Plankton tracking with holographic microscope and deep learning. (Image by H. Bachimanchi.)
Quantitative microplankton tracking by holographic microscopy and deep learning
Harshith Bachimanchi Benjamin Midtvedt, Daniel Midtvedt, Erik Selander, and Giovanni Volpe
Presentation at SPIE-ETAI 2022
San Diego, USA
24 August 2022, 11:45 PDT

The marine microbial food web plays a central role in the global carbon cycle. Our mechanistic understanding of the ocean, however, is biased towards its larger constituents, while rates and biomass fluxes in the microbial food web are mainly inferred from indirect measurements and ensemble averages.Yet, resolution at the level of the individual microplankton is required to advance our understanding of the oceanic food web. Here, we demonstrate that, by combining holographic microscopy with deep learning, we can follow microplanktons through generations, continuously measuring their three dimensional position and dry mass. The deep learning algorithms circumvent the computationally intensive processing of holographic data and allow inline measurements over extended time periods.

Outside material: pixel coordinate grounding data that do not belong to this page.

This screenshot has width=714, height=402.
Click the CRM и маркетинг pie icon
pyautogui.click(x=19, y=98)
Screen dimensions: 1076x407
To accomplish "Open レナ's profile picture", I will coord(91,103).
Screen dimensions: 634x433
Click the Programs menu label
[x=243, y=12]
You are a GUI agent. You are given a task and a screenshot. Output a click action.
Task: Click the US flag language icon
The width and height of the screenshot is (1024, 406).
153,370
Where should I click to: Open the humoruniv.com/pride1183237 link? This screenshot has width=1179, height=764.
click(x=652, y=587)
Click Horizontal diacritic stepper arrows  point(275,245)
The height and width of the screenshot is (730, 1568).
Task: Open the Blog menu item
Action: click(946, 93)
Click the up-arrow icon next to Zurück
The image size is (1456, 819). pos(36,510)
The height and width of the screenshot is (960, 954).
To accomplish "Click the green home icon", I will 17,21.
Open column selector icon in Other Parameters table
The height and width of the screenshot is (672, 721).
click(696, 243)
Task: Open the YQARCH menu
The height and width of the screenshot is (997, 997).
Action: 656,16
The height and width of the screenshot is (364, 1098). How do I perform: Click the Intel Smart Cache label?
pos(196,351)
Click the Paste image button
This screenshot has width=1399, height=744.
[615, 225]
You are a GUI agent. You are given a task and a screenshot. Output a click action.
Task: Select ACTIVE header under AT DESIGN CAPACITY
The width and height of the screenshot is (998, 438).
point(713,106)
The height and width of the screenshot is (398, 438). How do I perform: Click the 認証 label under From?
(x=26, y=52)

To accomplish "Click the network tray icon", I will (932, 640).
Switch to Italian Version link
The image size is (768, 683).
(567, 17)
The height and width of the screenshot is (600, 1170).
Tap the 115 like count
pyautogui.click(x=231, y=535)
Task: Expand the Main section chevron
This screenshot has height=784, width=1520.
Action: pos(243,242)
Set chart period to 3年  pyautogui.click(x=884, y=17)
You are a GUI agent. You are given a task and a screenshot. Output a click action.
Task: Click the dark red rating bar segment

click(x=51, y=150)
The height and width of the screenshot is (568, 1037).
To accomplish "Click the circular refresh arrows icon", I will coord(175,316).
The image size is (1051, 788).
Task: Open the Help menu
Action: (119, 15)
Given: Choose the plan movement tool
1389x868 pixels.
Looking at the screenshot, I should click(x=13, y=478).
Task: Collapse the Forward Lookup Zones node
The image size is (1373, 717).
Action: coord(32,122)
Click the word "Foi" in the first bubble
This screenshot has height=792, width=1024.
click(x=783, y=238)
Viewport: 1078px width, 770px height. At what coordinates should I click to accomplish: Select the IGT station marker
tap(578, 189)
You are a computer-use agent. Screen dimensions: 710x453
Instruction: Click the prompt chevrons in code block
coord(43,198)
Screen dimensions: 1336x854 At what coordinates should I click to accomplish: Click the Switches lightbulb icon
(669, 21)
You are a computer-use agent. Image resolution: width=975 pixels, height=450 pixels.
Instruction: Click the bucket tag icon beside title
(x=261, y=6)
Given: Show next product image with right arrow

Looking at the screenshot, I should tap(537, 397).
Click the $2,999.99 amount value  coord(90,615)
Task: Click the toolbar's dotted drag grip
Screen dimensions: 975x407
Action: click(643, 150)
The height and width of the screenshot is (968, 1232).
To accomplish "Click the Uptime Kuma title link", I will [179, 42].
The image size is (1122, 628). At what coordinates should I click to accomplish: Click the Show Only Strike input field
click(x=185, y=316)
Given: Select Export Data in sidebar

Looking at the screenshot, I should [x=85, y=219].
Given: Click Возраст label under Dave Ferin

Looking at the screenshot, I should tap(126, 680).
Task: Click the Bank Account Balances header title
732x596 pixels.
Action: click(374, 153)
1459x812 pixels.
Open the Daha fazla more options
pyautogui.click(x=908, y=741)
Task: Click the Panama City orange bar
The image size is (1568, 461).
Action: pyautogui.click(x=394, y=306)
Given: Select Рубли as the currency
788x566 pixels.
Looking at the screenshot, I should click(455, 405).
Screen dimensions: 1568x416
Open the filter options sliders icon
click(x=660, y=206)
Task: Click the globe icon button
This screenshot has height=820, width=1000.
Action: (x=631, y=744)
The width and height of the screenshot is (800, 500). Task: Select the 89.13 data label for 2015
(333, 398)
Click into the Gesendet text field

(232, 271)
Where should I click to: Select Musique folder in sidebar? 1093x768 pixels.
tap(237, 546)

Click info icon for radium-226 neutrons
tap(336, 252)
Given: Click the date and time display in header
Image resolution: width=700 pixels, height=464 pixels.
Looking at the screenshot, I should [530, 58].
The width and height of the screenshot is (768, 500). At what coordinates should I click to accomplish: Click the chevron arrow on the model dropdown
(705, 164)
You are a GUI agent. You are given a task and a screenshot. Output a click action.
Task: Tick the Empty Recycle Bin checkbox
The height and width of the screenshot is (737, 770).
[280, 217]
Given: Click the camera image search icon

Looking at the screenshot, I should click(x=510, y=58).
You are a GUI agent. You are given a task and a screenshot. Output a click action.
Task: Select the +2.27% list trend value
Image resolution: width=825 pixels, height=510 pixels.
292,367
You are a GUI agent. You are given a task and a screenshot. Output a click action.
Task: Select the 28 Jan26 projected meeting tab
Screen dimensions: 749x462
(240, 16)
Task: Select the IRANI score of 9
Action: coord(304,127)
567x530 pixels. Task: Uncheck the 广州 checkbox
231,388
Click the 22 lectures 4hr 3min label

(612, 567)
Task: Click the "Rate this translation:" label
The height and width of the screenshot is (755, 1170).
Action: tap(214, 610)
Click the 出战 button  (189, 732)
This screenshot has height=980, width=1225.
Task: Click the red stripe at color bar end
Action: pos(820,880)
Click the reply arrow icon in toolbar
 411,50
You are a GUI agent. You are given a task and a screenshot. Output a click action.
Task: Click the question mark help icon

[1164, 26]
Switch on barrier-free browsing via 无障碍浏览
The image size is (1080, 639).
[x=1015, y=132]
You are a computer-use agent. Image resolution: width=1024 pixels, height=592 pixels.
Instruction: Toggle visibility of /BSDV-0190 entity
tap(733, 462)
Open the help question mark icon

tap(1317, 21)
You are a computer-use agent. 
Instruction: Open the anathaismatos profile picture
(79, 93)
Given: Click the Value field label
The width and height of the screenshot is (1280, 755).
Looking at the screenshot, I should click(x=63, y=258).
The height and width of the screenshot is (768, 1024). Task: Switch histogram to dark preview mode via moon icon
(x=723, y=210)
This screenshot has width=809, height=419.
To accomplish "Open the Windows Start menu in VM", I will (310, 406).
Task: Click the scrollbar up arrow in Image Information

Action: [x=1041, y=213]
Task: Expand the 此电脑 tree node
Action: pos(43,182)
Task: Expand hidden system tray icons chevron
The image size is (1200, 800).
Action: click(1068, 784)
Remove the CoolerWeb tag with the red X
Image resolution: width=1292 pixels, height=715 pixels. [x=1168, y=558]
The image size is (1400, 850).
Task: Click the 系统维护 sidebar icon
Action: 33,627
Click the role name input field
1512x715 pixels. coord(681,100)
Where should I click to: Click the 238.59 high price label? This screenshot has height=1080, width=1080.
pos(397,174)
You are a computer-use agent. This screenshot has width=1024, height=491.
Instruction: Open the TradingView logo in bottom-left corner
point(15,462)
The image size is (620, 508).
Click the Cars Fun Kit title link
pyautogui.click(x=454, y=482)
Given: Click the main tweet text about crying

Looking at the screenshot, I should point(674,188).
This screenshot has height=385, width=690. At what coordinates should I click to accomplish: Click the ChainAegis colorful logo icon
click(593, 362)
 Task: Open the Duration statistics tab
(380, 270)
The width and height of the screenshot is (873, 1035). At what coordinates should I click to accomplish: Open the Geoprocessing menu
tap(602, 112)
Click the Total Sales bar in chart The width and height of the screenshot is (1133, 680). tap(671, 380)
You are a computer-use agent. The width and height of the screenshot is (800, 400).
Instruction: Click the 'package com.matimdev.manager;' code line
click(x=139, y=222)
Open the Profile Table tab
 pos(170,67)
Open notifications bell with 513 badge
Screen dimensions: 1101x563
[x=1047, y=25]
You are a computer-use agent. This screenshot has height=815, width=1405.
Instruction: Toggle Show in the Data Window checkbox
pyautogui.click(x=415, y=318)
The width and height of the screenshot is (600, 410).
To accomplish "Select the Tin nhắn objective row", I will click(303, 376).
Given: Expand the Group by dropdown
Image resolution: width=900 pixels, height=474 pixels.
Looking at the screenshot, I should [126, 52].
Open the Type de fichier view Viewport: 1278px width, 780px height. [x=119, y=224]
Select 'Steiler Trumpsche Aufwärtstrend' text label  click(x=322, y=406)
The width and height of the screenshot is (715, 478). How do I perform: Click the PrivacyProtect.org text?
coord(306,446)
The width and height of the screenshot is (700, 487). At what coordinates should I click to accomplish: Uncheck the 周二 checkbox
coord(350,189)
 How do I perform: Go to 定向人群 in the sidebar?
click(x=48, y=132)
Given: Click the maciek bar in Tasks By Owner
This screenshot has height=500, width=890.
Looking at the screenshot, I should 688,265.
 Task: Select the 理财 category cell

This permits us to reliably estimate growth rates, both in terms of dry mass increase and cell divisions, as well as to measure trophic interactions between species such as predation events. The individual resolution provides information about selectivity, individual feeding rates and handling times for individual microplanktons. This method is particularly useful to explore the flux of carbon through microzooplankton, the most important and least known group of primary consumers in the global oceans. We exemplify this by detailed descriptions of microzooplankton feeding events, cell divisions, and long term monitoring of single cells from division to division.